▸ Entries shown:
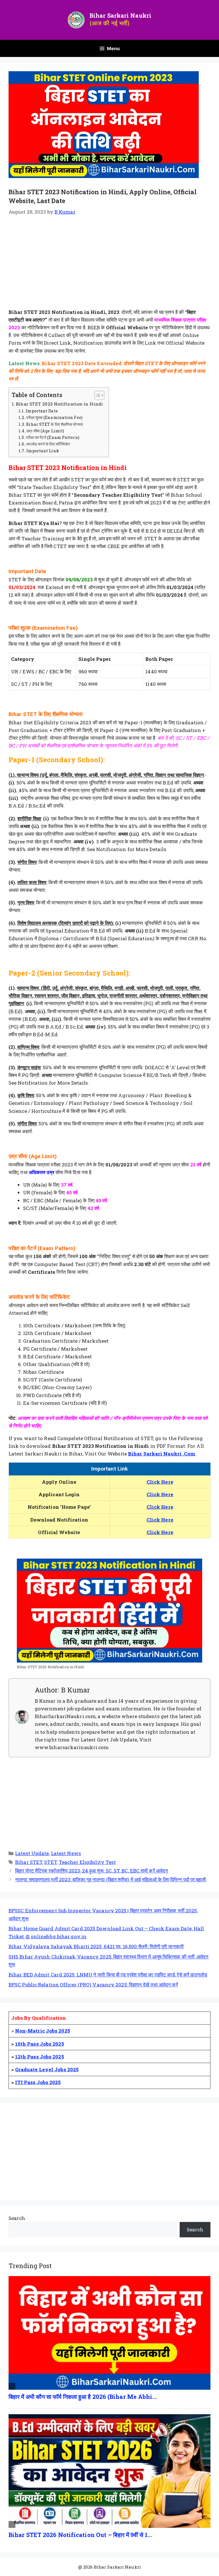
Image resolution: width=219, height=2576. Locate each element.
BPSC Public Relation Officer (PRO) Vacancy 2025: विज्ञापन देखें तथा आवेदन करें (93, 1984)
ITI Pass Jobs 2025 (38, 2082)
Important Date (42, 411)
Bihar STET (28, 1862)
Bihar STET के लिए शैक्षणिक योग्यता (54, 424)
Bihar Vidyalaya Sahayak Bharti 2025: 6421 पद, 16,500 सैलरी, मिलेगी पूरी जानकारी (96, 1946)
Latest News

▸ Exercise instructions:
Copy out the lines from the line containing "Bihar STET के लिए शैक्षणिक योग्यता (54, 424)" to the end of the listing above, without alteration.

▸ Exercise solution:
Bihar STET के लिए शैक्षणिक योग्यता (54, 424)
Bihar Vidyalaya Sahayak Bharti 2025: 6421 पद, 16,500 सैलरी, मिलेगी पूरी जानकारी (96, 1946)
Latest News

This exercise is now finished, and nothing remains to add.